Extracted information
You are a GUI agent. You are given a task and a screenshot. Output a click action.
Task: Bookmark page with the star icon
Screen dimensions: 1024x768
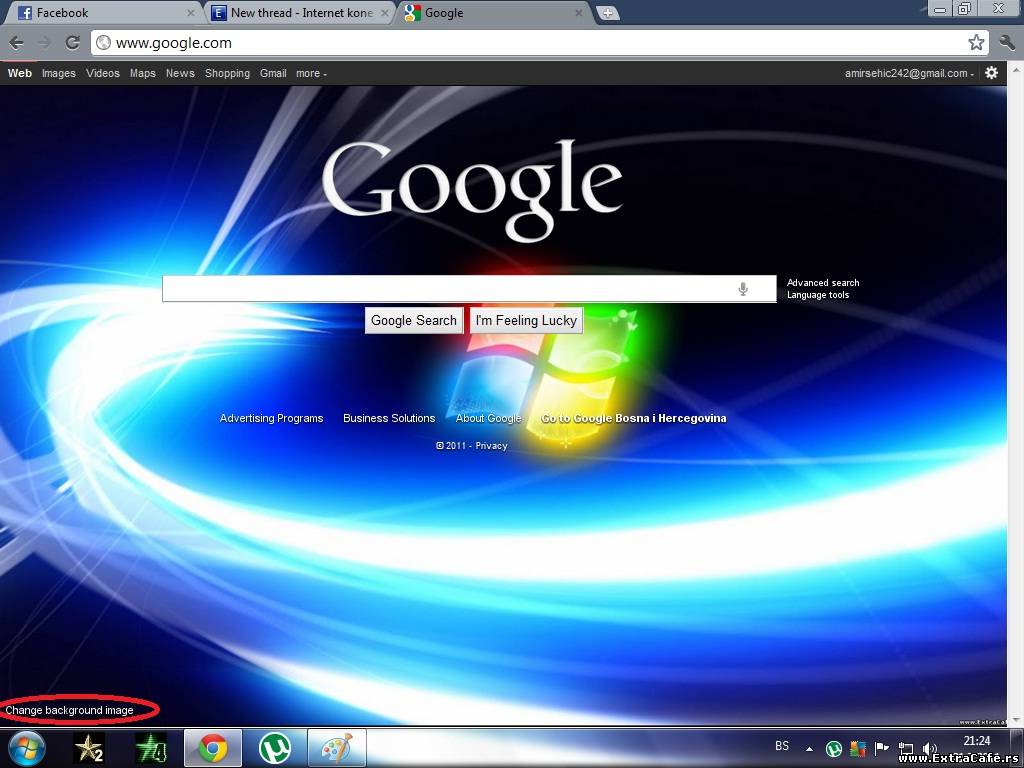coord(976,43)
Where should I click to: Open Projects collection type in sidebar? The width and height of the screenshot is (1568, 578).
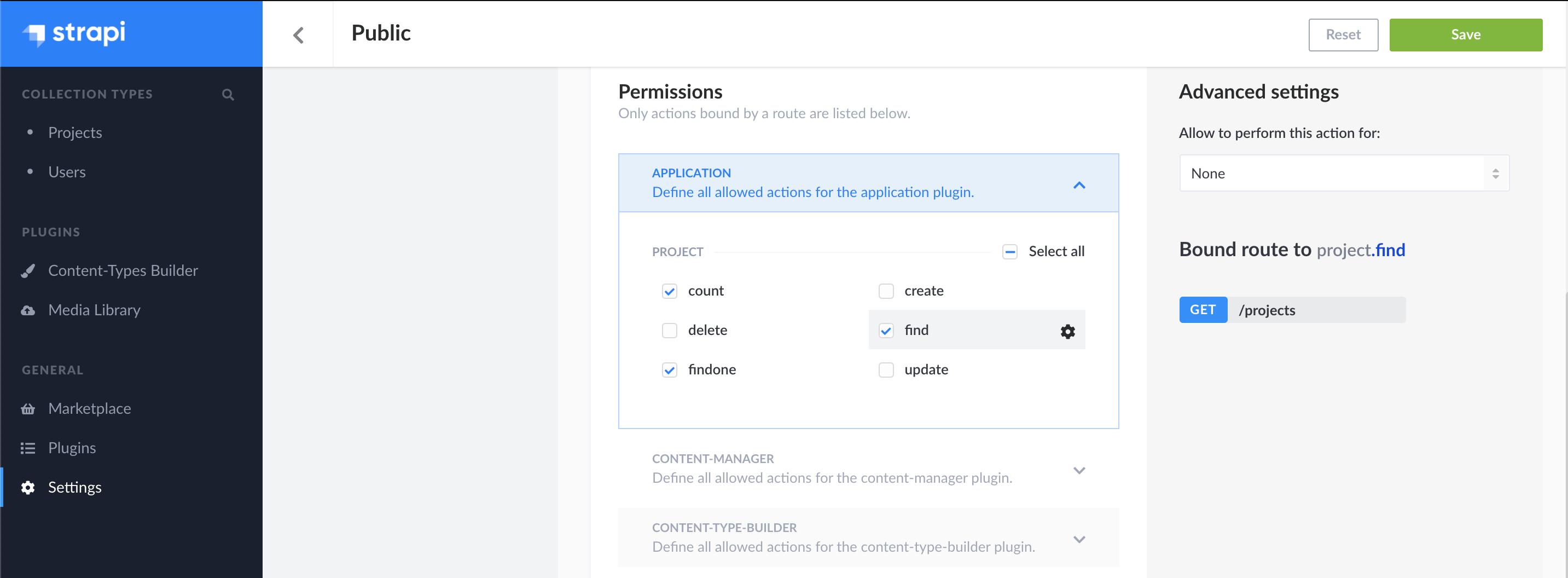pos(75,133)
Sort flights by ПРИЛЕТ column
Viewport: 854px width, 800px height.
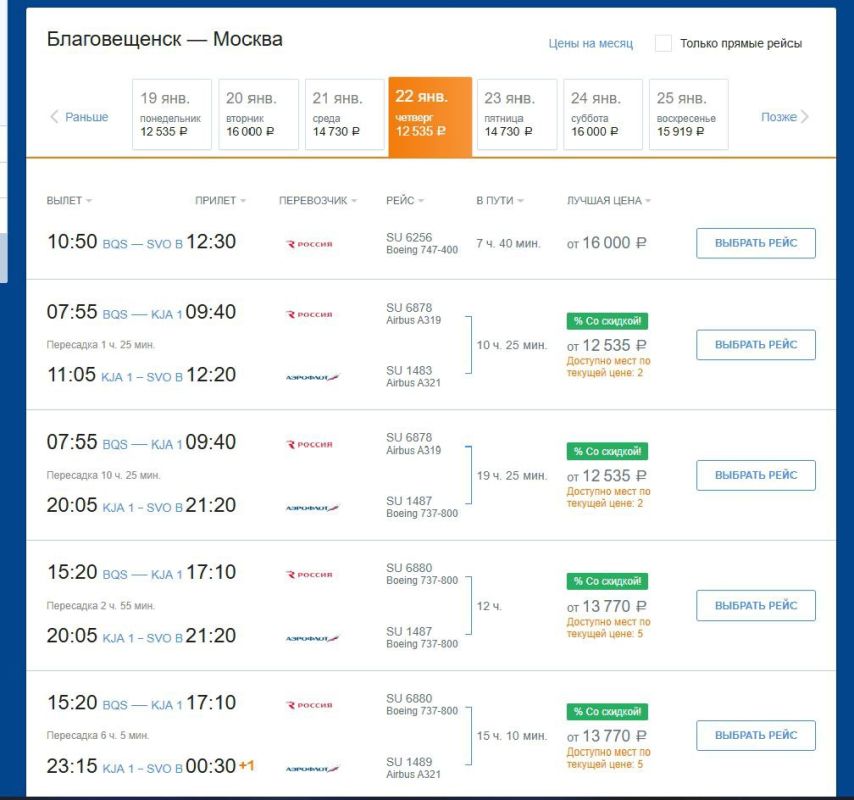(220, 200)
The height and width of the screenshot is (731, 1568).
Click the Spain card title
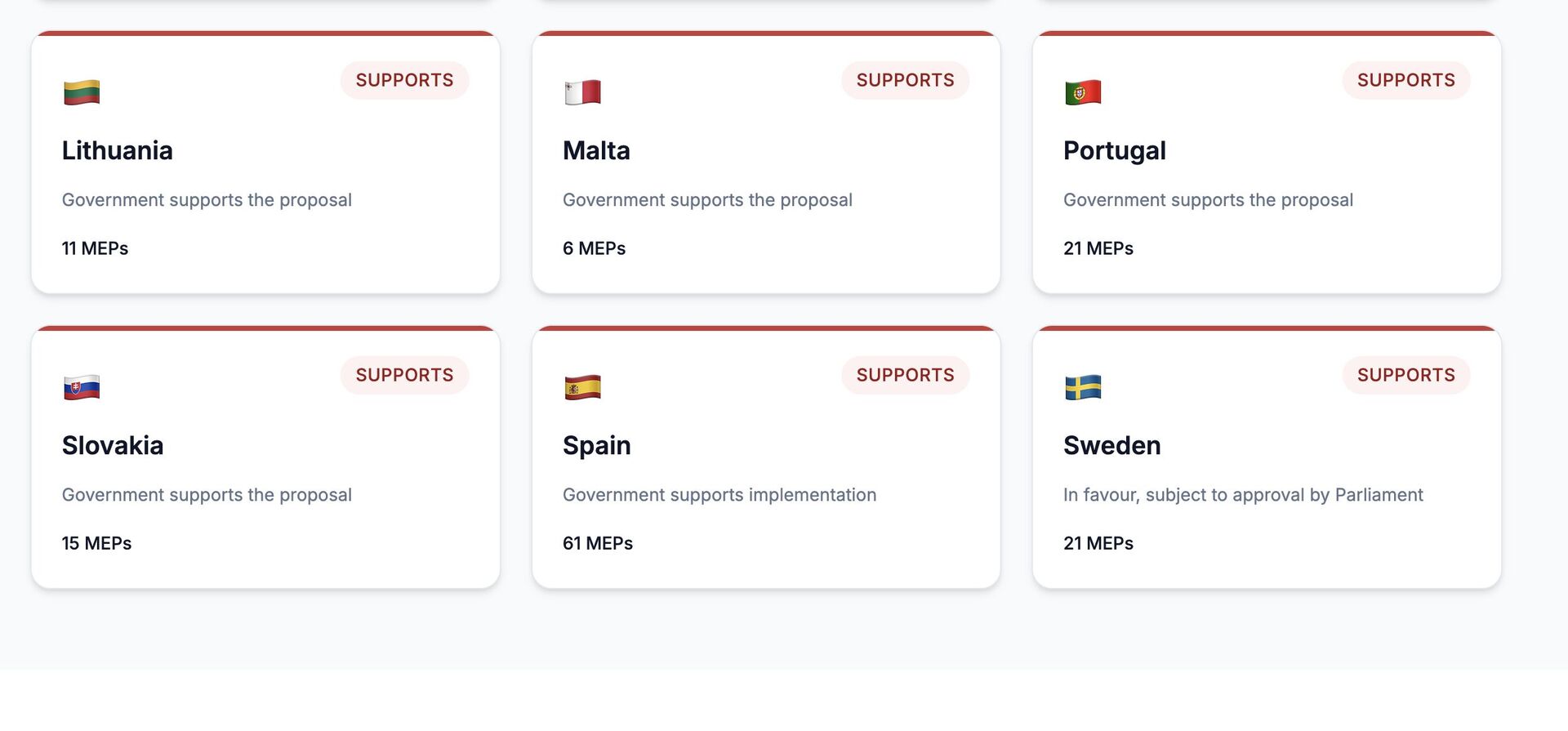pyautogui.click(x=596, y=446)
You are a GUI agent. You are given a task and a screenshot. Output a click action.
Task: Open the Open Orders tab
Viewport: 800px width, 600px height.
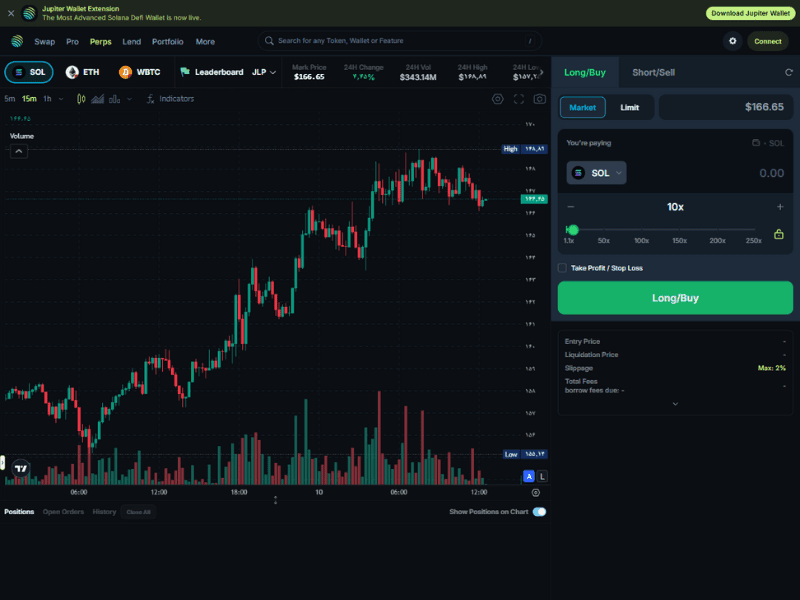(63, 512)
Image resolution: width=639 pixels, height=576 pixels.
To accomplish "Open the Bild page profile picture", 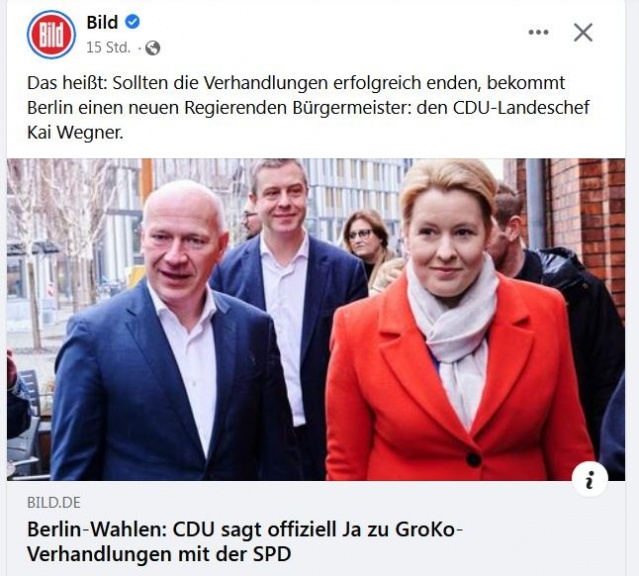I will 51,34.
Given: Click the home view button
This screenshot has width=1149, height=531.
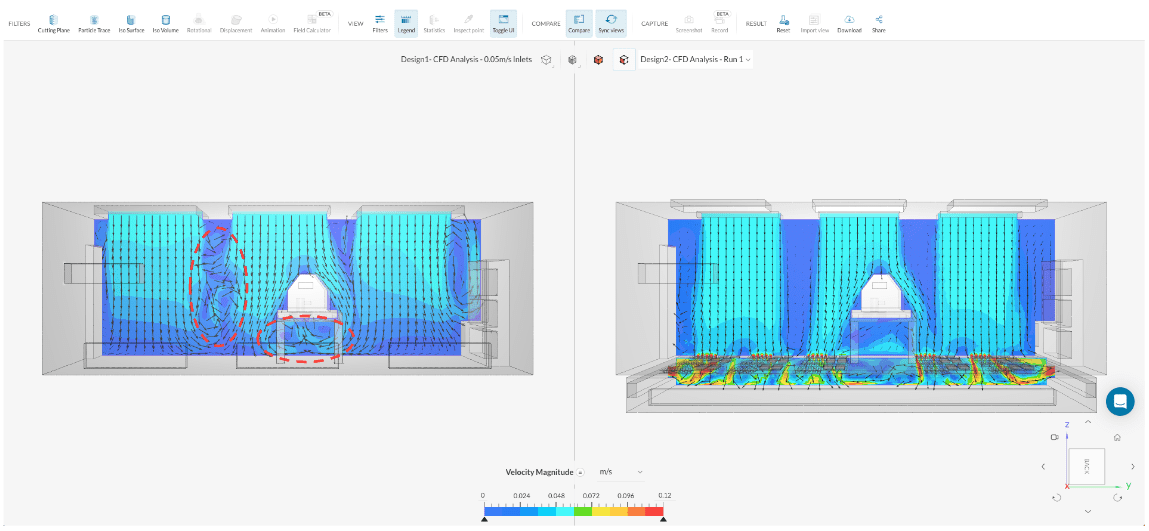Looking at the screenshot, I should click(x=1117, y=437).

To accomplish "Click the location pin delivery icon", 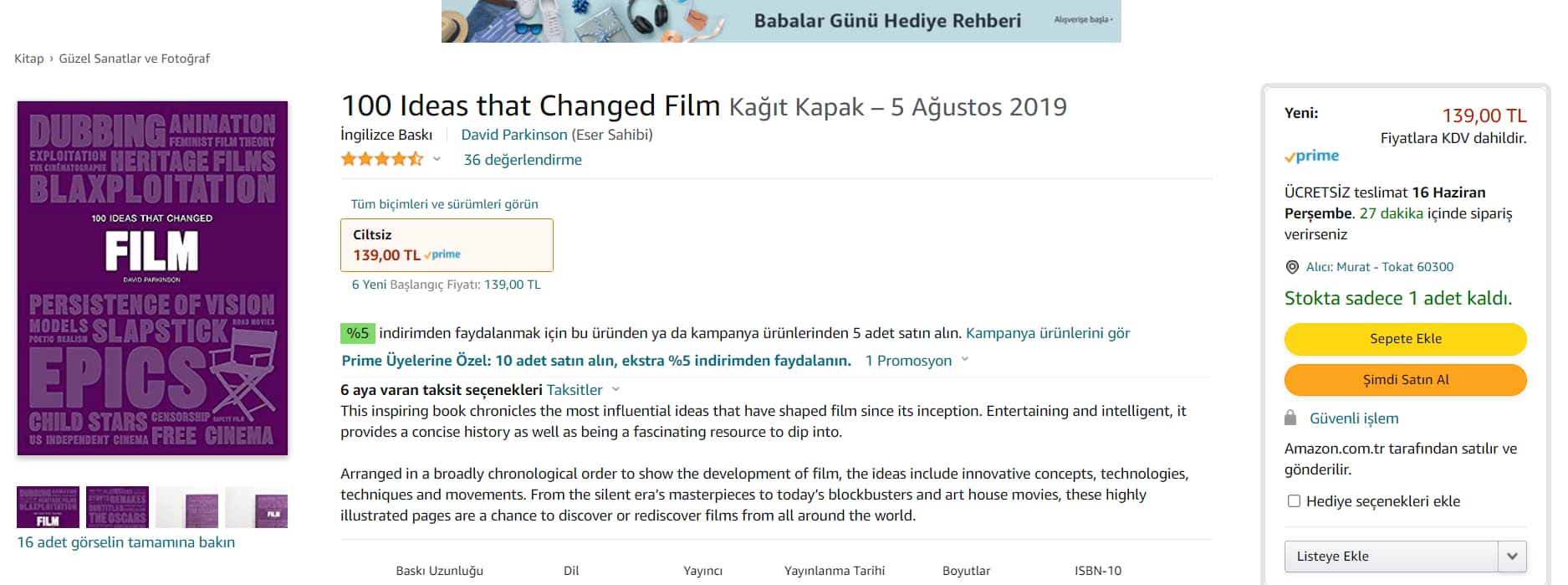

Your task
Your answer should contain only the lines from the beginning of the listing above through the line with "The height and", copied exactly and without the pictures.

Exercise output
You are a GUI agent. You are given a task and a screenshot. Output a click action.
Task: Bookmark page with the star icon
Screen dimensions: 1024x768
coord(976,43)
Where should I click to: Open Projects collection type in sidebar? The width and height of the screenshot is (1568, 578).
pos(75,133)
Sort flights by ПРИЛЕТ column
Viewport: 854px width, 800px height.
(220, 200)
The height and width of the screenshot is (731, 1568).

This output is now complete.